John Textor, CEO of Company Behind Tupac Hologram, Resigns

Digital Domain Media Group owns Digital Domain Productions, a special-effects company co-founded by James Cameron

John Textor, chairman and CEO of Florida-based special effects company Digital Domain Media Group, resigned on Friday as the embattled company announced it would close its studio in Port St. Lucie, Fla., as part of a “strategic realignment.”

Textor’s resignation is effectively immediately, and for the time being the board of directors and interim chief operating officer Michael Katzenstein will make decisions on behalf of the company.

DDMG is the parent company of Digital Domain Productions, a visual-effects and animation company founded by James Cameron, Scott Ross and Stan Winston that has produced effects for such films as “Thor,” “Titanic” and the “Transformers” franchise. Ed Ulbrich, chief creative officer, was just promoted to CEO of Digital Domain Productions.

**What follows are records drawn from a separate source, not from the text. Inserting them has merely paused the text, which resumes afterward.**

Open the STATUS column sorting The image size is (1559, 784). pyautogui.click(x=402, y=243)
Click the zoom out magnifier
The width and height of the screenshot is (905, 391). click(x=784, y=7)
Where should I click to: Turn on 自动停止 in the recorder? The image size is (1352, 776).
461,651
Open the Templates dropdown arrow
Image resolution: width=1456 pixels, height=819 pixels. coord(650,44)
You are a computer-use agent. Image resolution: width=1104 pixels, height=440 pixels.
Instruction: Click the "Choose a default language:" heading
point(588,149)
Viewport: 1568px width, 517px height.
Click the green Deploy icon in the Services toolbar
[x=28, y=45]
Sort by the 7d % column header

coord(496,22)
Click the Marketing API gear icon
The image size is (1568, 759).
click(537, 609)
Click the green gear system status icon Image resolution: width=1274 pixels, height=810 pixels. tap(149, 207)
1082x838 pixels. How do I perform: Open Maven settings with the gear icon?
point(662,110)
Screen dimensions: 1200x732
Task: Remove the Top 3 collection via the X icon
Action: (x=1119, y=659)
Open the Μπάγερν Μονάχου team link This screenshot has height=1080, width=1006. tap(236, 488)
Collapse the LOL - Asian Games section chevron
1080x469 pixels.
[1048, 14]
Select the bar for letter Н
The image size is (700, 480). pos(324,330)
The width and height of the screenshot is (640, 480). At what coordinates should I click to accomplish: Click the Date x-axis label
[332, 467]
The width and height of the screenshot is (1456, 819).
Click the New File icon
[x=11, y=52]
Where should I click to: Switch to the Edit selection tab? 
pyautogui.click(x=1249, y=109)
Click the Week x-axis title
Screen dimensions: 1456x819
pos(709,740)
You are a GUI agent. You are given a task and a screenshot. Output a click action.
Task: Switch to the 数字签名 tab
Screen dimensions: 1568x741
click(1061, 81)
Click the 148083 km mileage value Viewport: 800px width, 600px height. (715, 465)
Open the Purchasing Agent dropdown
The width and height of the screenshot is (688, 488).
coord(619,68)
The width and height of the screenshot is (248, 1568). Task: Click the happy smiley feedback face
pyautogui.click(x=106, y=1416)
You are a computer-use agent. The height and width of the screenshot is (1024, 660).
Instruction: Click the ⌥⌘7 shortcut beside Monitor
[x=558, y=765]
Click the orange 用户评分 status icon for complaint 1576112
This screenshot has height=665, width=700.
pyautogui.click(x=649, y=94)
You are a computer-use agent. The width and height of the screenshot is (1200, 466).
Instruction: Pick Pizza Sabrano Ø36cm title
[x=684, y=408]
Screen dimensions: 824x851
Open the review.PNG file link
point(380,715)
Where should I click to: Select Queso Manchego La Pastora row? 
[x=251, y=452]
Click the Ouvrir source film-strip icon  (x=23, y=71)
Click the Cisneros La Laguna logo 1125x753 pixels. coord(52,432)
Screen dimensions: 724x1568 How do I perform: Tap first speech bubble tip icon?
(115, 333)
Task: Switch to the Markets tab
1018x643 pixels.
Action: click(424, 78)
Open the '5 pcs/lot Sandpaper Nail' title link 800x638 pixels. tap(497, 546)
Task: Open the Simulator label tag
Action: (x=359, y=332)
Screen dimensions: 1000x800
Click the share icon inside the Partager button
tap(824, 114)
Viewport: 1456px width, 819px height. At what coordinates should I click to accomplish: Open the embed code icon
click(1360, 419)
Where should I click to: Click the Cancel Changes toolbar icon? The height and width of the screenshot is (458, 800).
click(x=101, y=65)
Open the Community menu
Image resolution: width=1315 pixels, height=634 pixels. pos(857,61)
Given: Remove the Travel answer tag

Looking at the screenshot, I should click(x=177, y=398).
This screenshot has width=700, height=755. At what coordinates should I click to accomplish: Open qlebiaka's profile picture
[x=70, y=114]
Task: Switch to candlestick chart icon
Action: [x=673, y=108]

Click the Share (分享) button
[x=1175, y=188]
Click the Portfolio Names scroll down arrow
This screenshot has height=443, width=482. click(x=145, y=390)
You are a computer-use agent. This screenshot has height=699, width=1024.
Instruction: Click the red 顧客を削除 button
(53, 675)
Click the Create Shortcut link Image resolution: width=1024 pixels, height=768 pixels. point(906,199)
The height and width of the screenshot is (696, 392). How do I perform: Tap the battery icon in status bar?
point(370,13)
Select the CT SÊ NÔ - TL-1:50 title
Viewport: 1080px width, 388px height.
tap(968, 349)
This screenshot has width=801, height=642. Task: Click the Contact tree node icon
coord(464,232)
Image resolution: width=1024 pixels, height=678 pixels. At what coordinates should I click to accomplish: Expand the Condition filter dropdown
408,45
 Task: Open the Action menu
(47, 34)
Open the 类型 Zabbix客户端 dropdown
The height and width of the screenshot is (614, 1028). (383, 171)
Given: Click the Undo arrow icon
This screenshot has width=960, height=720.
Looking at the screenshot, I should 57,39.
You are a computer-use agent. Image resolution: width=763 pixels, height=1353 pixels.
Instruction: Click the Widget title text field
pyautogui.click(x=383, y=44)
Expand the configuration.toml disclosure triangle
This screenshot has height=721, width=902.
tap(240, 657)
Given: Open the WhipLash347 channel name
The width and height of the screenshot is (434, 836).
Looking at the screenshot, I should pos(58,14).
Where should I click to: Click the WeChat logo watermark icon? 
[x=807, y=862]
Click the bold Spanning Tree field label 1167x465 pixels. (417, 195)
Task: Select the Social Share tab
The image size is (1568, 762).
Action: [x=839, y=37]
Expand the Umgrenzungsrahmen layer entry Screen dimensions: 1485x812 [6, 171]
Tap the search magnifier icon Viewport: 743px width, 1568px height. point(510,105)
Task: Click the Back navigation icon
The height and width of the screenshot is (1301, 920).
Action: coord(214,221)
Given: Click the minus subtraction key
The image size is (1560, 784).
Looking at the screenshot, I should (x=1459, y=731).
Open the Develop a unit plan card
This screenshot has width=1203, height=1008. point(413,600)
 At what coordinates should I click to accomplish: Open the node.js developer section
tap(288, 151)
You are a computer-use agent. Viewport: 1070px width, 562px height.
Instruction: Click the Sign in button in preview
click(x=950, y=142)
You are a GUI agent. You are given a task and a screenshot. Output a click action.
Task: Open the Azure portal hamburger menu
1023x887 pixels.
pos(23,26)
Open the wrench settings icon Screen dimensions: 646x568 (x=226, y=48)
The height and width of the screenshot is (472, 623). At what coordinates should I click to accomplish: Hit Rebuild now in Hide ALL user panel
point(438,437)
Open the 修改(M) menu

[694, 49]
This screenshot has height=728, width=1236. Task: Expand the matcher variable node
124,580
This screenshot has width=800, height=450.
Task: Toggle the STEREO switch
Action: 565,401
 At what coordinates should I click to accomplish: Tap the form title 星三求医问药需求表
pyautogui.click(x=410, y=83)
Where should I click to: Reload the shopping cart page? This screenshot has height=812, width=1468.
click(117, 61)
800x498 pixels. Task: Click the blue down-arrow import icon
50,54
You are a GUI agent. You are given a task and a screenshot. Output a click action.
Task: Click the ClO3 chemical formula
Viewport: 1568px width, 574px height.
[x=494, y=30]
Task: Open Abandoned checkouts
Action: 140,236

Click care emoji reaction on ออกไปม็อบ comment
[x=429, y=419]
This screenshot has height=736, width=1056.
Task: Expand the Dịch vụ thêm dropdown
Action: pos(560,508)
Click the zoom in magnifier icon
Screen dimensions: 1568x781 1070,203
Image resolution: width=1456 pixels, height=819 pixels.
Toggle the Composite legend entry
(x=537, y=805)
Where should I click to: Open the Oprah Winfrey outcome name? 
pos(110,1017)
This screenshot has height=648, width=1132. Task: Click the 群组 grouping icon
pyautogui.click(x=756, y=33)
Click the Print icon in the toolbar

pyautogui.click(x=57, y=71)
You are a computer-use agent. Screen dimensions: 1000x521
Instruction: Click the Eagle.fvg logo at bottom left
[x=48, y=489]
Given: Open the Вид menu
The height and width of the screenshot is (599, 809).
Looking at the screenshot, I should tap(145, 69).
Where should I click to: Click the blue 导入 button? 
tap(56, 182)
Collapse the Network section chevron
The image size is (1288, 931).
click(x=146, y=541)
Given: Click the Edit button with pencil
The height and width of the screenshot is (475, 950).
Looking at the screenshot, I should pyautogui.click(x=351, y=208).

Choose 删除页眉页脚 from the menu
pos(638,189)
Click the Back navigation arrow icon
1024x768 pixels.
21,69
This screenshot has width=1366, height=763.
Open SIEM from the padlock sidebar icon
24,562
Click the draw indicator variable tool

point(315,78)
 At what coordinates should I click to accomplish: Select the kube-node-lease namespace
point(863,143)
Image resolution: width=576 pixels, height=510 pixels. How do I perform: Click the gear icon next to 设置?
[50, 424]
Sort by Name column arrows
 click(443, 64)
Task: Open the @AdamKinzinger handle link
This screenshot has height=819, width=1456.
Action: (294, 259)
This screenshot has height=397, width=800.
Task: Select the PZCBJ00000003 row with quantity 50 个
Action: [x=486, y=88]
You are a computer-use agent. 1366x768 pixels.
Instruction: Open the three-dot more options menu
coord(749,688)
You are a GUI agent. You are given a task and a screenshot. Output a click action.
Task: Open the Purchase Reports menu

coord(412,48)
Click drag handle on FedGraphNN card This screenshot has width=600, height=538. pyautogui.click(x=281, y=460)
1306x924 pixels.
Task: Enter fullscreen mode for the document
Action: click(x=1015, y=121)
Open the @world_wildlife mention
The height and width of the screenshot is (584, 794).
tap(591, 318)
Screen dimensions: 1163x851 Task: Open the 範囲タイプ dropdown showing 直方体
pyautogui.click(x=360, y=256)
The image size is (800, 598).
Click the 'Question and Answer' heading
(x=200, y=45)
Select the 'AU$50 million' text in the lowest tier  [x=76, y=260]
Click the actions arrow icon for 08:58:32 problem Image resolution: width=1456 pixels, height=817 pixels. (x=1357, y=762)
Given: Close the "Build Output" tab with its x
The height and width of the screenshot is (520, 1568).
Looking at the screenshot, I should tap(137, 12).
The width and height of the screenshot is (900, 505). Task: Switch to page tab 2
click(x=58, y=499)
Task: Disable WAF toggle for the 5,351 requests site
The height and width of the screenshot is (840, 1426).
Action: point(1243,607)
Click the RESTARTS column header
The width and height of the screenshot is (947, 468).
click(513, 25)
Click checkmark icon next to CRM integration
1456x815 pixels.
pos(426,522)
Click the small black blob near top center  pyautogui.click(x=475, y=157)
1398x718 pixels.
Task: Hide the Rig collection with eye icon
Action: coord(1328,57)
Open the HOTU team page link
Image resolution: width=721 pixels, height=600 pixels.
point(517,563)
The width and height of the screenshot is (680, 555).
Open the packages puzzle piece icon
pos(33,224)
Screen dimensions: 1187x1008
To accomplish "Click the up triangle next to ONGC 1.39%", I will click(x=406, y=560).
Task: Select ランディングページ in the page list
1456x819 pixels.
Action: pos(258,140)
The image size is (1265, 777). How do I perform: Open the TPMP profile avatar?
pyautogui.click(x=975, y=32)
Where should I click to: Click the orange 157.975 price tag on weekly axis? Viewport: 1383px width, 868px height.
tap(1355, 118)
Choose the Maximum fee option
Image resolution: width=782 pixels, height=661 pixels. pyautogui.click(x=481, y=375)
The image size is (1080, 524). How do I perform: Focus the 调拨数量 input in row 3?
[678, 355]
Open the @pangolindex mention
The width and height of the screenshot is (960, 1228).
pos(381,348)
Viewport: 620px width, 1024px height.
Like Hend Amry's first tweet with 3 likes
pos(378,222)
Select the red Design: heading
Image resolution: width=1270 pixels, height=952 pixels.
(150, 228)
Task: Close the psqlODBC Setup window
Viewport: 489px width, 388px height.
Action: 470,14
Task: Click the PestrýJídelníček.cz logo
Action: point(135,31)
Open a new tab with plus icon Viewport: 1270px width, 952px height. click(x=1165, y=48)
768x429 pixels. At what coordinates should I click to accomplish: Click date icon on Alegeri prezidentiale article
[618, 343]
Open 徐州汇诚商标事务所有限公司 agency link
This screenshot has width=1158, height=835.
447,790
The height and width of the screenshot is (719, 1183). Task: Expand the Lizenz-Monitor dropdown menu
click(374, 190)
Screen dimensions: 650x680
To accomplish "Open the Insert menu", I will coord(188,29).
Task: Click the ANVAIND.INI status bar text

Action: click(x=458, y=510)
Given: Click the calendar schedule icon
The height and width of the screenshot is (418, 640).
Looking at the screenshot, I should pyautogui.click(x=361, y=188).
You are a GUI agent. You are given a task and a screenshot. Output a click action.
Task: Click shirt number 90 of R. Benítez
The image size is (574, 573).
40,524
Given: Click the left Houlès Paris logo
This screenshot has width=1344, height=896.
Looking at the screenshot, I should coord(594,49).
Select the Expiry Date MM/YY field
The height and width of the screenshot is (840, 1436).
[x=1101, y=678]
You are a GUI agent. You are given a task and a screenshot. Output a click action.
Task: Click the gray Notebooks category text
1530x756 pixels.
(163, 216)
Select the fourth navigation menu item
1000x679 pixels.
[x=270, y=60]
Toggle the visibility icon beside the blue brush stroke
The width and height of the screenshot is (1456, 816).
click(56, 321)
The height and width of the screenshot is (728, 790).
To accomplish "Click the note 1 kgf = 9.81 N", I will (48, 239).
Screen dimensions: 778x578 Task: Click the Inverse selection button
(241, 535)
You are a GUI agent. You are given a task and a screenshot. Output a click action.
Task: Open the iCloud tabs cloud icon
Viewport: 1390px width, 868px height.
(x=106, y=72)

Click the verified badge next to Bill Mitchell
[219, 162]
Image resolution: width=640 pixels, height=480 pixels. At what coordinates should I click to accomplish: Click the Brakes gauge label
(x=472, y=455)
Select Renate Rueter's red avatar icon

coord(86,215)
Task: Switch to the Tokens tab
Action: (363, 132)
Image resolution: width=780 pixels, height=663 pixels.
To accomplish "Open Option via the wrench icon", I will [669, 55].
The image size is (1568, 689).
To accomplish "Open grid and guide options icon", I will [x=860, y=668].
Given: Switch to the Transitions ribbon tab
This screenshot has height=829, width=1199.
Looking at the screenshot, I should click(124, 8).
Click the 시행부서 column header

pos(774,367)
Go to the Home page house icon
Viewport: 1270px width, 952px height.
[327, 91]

DDMG also claimed headlines earlier this year as the maker of the Tupac hologram that Dr. Dre and Snoop Dogg performed with at the Coachella Valley Arts & Music Festival.

Despite the buzz around the hologram, and rumors of a Ronald Reagan hologram at the Republican National Convention, the company has been in dire financial straits since going public last November. According to documents filed with the Securities and Exchange Commission in August, it was unable to pay off $35 million in loans, though it then received an extension on those loans.

DDMG reported $75 million in lost operating income in its 2011 annual report and its stock price has dropped 87 percent over the past three months.

Those troubles prompted the company to usher in this “strategic realignment,” which involves the “cessation of its Port St. Lucie operations.” The company will reduce its staff in the city  where the company has been based, from 272 as of March 1, to 20.

In a resignation letter obtained by TC Palm, Textor wrote that he is in “in profound disagreement with the decision to close our animation and visual effects studio in the wonderful community of Port St. Lucie, Florida.”

“I believe that each of you as directors, and specifically those on the Strategic Alternatives Committee, have tried to do your very best to deal with the unfortunate consequences of our life as a public company,” Textor wrote in the letter.

“That said, I think the outcome was not only unwise, but also without compassion,” he later added.

The company said it would continue to operate studios in Venice, Calif. and Vancouver while focusing on digital visual effects, CG animation and digital production.